ジィジ襲来 その2
おっぱい飲んで、ねんねして〜。生まれてから十五日目。マンマもオレをダッコしながら屋敷の中を歩くようになった。まぁ、ほとんど寝室と隣りの板の間、縁側ぐらいだが。
「アー!」
「はーい。おたたさんですよ〜」
「アンア!」
「うーん、お、た、た!」
「アンア!」
オレのノドもかなり発達して、なんとな〜く言葉っぽいモノが喋れるようになってきたのだ。ちなみにマンマが言っている「おたたさん」てのは「おかあさん」のコトらしいな。そして、
「はーい。パパですよ〜」
「ブー!」
「なんで、『ブー!』なんだよ!」
忠冬のヤローが顔を出している。こいつは三日に一度この部屋に顔を出せばいい方だ。どこで何をやっているのやら。マンマも甘やかさない方がいいぞ!
「おやおや、鷹司の若さんは、ずいぶんと言葉が早い」
さらにお客さんが来ている。
「ほりゃ、本家のジィジじゃぞー!ベロベロ、バァー!」
なんか、同じような事が記憶にあるぞ。ウチのジィジよりもさらに年上の爺さんなんだが。貴族の爺さんはベロベロバァーをするのが決まりなんだろうか?
「これは近衛の、おおごっさん!」
周りが驚いているのを見るとかなりの大物らしいけどな。オレが生まれて半月も経ったので、そろそろマンマの実家に顔を見せに来ないか?と言われているらしい。それでこの御隠居さんがオレの様子の確認とか時期の調整とか諸々の話し合いに来たんだと。
「昔の鷹司の屋敷であればそれほど内裏と離れておらんかったからの。苦労はなかったのじゃが」
ウチがちょっと遠くに引越したらしいな。
「おおごっさん、それを言っては……」
「まぁまぁ、わかっておる。お上を宮城に移すのにも、よい機会ではある。お上が移ってしまえば、うるさい奴らも文句も言えんからな」
何か近衛のジィジが企んでいるらしい。パパンが驚いている。
「なんじゃ?赤子を宮城の外に連れ出すよりは、お上に宮城へ来てもらう方が安全じゃろう?」
「そこは、まぁ、確かに……」
近衛のジィジ、悪い顔になっているぞ?それより、オレ、天皇陛下の孫なの?聞いてないよ!まぁ、マンマ降嫁で既に皇籍を離れているから、オレには皇室の継承権は無い筈。ドキドキしちゃったオレをよそに話は進んでいる。

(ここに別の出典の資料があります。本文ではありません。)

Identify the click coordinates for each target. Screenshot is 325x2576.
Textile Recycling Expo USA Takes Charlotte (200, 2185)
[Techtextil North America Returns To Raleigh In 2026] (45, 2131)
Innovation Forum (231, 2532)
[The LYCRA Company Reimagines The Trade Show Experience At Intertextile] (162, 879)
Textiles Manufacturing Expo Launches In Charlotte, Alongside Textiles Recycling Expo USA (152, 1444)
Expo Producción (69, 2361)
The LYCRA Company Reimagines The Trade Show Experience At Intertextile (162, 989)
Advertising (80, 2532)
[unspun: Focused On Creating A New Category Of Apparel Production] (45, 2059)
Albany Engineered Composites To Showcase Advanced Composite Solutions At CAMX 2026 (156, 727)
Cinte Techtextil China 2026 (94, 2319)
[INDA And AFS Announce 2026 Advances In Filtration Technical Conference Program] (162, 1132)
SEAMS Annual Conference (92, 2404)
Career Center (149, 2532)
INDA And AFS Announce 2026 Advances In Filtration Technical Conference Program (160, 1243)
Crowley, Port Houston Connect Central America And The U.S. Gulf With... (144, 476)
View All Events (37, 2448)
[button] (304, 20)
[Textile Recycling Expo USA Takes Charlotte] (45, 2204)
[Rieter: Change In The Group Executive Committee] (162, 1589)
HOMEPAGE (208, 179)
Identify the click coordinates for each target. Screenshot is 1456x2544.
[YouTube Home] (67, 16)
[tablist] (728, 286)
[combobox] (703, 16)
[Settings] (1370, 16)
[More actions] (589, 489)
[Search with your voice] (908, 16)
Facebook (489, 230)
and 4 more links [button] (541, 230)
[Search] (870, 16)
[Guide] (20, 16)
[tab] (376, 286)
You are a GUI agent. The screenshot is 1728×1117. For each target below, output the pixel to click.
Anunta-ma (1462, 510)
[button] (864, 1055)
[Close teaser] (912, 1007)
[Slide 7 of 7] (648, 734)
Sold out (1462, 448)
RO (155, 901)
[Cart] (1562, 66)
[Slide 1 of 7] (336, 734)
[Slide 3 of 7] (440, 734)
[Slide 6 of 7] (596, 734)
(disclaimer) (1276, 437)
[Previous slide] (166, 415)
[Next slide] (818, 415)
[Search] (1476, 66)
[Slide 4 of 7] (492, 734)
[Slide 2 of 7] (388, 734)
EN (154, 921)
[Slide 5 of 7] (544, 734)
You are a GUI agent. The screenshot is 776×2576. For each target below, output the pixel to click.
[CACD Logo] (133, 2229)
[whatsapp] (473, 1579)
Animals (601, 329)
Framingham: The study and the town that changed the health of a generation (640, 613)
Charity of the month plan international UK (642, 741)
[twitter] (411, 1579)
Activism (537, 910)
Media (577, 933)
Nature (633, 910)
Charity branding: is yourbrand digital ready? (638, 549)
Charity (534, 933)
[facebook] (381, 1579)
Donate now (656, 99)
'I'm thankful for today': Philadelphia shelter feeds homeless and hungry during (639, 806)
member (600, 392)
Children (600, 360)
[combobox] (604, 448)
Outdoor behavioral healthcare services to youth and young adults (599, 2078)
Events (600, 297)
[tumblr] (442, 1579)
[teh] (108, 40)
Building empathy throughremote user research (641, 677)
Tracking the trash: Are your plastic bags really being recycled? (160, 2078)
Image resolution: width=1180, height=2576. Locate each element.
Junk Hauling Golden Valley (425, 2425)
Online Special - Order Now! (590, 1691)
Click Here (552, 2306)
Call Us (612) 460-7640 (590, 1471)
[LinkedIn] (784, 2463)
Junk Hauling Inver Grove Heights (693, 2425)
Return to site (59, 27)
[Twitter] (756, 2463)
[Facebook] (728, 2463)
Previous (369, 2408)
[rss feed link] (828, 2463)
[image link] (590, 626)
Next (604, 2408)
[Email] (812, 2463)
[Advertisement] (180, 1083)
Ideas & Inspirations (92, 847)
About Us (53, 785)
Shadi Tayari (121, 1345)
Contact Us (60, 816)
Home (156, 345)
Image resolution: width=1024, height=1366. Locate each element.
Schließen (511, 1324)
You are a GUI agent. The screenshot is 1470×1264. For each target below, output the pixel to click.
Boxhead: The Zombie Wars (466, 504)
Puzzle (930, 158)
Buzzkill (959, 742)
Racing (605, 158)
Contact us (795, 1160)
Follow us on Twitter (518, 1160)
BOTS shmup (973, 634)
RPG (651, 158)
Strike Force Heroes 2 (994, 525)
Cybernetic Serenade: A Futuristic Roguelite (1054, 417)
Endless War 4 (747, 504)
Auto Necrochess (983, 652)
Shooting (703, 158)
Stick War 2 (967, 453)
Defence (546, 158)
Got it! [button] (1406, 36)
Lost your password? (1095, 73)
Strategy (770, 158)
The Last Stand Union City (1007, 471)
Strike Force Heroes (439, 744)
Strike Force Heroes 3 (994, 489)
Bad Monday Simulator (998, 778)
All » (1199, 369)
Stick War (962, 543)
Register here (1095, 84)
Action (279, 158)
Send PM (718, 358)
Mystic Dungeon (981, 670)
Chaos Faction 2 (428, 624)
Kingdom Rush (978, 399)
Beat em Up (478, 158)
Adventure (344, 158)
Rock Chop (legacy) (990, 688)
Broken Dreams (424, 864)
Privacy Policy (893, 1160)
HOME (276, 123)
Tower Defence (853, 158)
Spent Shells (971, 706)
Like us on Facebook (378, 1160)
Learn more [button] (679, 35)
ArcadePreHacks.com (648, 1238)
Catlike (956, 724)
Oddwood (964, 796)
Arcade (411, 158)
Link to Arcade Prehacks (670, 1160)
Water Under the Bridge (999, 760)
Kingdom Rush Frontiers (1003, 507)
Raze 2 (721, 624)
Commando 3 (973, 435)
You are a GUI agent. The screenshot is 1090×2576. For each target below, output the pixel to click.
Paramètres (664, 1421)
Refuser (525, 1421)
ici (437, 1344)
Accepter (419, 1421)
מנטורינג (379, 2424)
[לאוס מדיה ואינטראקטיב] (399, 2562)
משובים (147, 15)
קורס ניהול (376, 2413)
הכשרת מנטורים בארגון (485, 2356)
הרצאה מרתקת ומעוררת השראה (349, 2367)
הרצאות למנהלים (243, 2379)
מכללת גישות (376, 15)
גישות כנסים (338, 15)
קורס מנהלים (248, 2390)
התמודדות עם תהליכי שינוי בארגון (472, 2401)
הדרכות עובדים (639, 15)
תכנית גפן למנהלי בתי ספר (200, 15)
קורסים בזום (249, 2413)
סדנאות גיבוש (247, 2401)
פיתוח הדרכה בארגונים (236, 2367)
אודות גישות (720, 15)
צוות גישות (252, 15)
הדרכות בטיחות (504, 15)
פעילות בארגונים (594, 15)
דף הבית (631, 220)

「宮城に入ってしまえば、こっちのもの。紫宸殿はともかく、清涼殿から奥の御殿は万端整えてある。このワシが隅々まで差配したからの。たとえお上が帰ろうとしても女房達が居座るわ!」
なんだかマンマの実家に行くって言うのに、モノ凄い大事になっているみたいだぞ?
「確かに、この機に宮城へ朝廷ごと移ってもらうのが、良いかもしれませぬな」
お?パパンもキリっとした顔になっているぞ?
「どうも細川の一党が動いている様子。高国と晴元が手を組んだとの噂もありました」
「石山や叡山も何やら、きな臭い。関白殿は忙しくなりそうじゃな」
「あぁ〜ん!もう、面倒臭い!まとめて焼き討ちしちゃおっかなー?」
パパン⁉︎
「これ!そのような話、ここでするものでは、ございません!」
オレ達を置いて盛り上がってるパパンたちをオバチャンが叱りつける。
「それよりも、うちうちとは言ってもタロとジロが昇殿できるかで御座います!」
オバチャンもソレ?
「ホッホッホ。それなら心配無用じゃ。すでに従三位をもろうておる」
「さすがは、近衛のおおごっさん!手抜かりありませんな!」
なんか凄い位をワンコにあげているんだけど⁉︎
【今回のやらかし】
忠冬達がやらかした事案をここで解説します。
ベロベロバーは在富が流行らせました。